I-330 lifted her nead. She leaned on her elbow. In the corners of her lips two long, sharp lines and the dark angle of lifted eyebrows—a cross.

"Perhaps on that day . . ." her brow grew darker; she took my hand and pressed it hard. "Tell me, will you ever forget me? Will you always remember me?"

"But why such talk? What is it, I-, dear?"

She was silent. And her eyes were already sliding past me, through me, away into the distance. I suddenly heard the wind beating the glass with its enormous wings. Of course it had been blowing all the while, but I had not noticed it until then. And for some reason those cawing birds over the Green Wall came to my mind.

I-330 shook her head with a gesture of throwing something off. Once more she touched me for a second with her whole body, as an aero before landing touches the ground for a second with all the tension of a recoiling spring.

"Well, give me my stockings, quick!"

The stockings were on the desk, on the open manuscript, on page 124. Being in haste, I caught some of the pages and they were scattered over the floor, so that it was hard to put them back in the proper order. Moreover, even if I put them in that order there will be no real order; there are obstacles to that anyway, some undiscoverable unknowns.

"I can't bear it," I said. "You are here, near me, yet you seem to be behind an opaque ancient wall; through that wall I hear a rustle and voices; I cannot make out the words, I don't know what is there. I cannot bear it. You seem always to withhold something from me; you have never told me what kind of place it was where I found myself that day beneath the Ancient House. Where did those corridors lead? Why was the doctor there—or perhaps all that never happened?"

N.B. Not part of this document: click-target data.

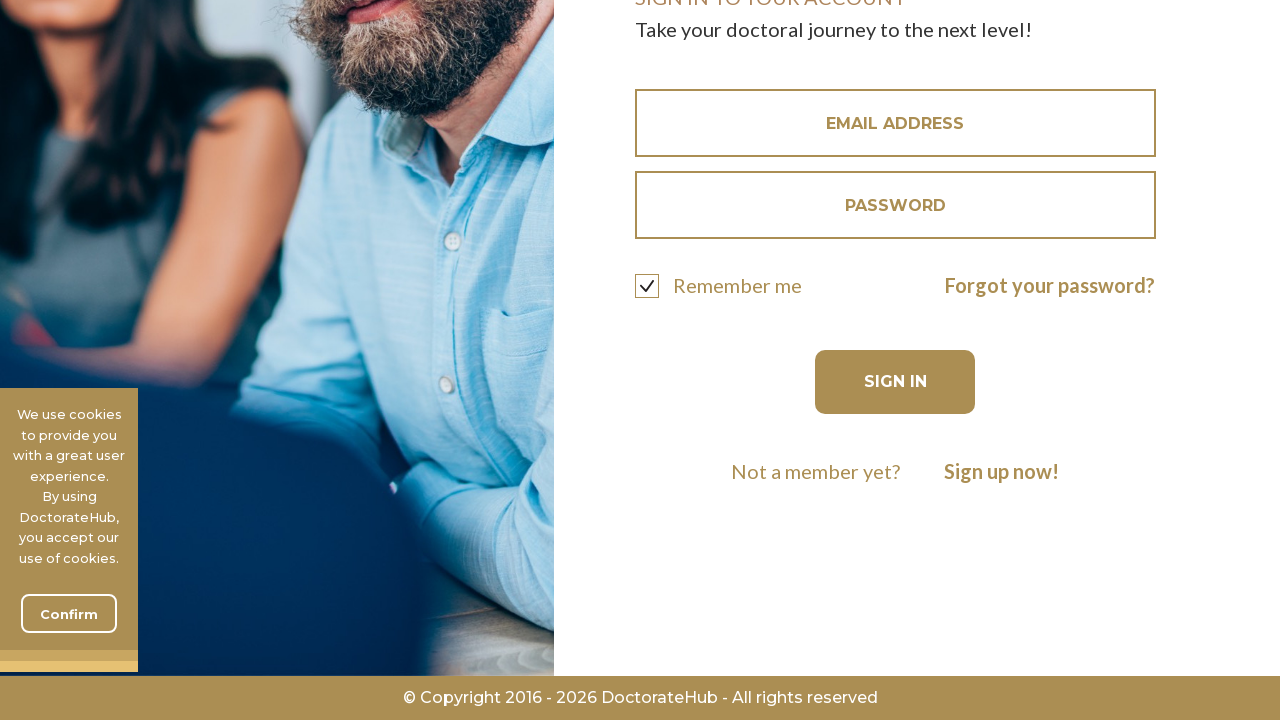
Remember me (737, 285)
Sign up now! (1001, 471)
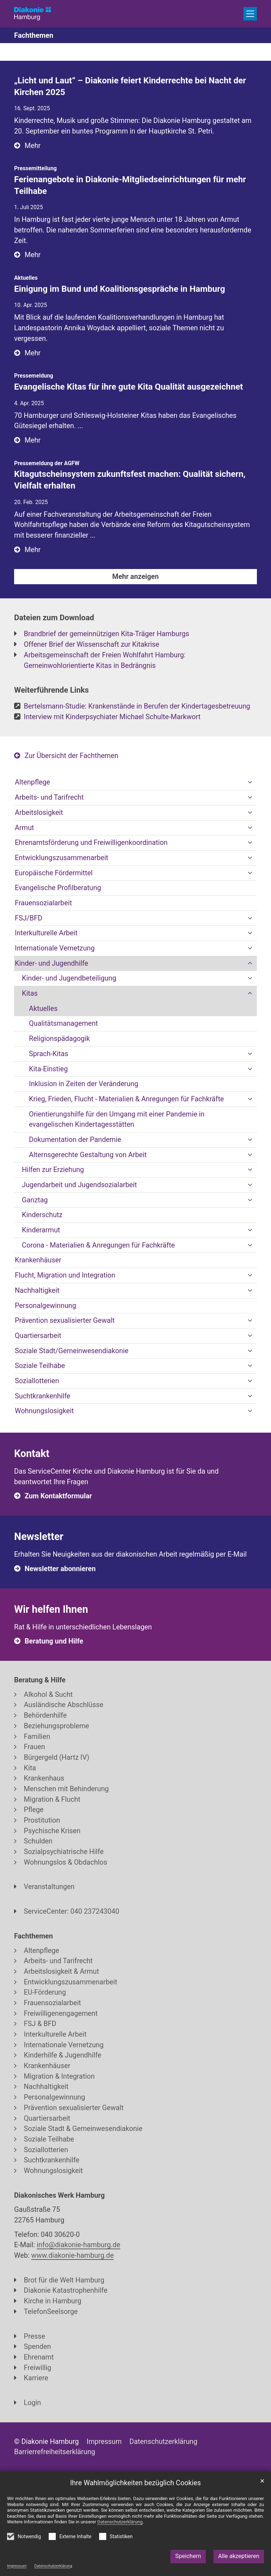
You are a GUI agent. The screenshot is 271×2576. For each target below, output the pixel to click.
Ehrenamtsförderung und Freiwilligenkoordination (91, 843)
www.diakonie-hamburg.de (72, 2255)
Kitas (30, 993)
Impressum (16, 2566)
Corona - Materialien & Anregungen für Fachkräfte (98, 1245)
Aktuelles (43, 1009)
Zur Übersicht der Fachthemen (71, 756)
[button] (250, 782)
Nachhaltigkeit (37, 1290)
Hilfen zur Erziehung (53, 1170)
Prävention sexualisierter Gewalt (65, 1320)
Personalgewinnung (45, 1306)
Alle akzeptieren (238, 2556)
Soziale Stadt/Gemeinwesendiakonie (71, 1351)
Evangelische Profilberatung (58, 888)
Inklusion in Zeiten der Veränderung (83, 1084)
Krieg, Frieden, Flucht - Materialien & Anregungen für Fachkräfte (126, 1099)
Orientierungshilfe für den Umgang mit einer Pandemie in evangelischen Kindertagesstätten (116, 1119)
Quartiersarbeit (38, 1336)
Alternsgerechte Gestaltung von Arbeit (88, 1155)
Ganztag (35, 1200)
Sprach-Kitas (48, 1054)
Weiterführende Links (51, 690)
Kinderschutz (42, 1215)
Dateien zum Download (54, 617)
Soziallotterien (37, 1381)
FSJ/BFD (28, 918)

I-330 put her hands on my shoulders and slowly entered deeply into my eyes.

"You want to know all?"

"Yes, I do."

"And you would not be afraid to follow me anywhere?

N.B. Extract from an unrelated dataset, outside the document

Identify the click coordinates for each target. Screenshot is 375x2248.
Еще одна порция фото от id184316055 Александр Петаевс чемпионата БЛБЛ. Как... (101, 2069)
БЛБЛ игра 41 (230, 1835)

"Wherever I should lead you?"

"Anywhere!"

"All right then. I promise you, after the holiday, if only . . . Oh, yes, there is your Integral. I always forget to ask; will it soon be completed?"

"No. 'If only' what? Again! 'If only' what?"

She, already at the door: "You shall see."

I was alone again. All that she left behind her was a barely perceptible scent, similar to that of a sweet, dry, yellow dust of flowers from behind the Green Wall; also, sunk deeply within me, question marks like small hooks similar to those the ancients used for fishing (vide the Prehistoric Museum).

. . . Why did she suddenly ask about the Integral?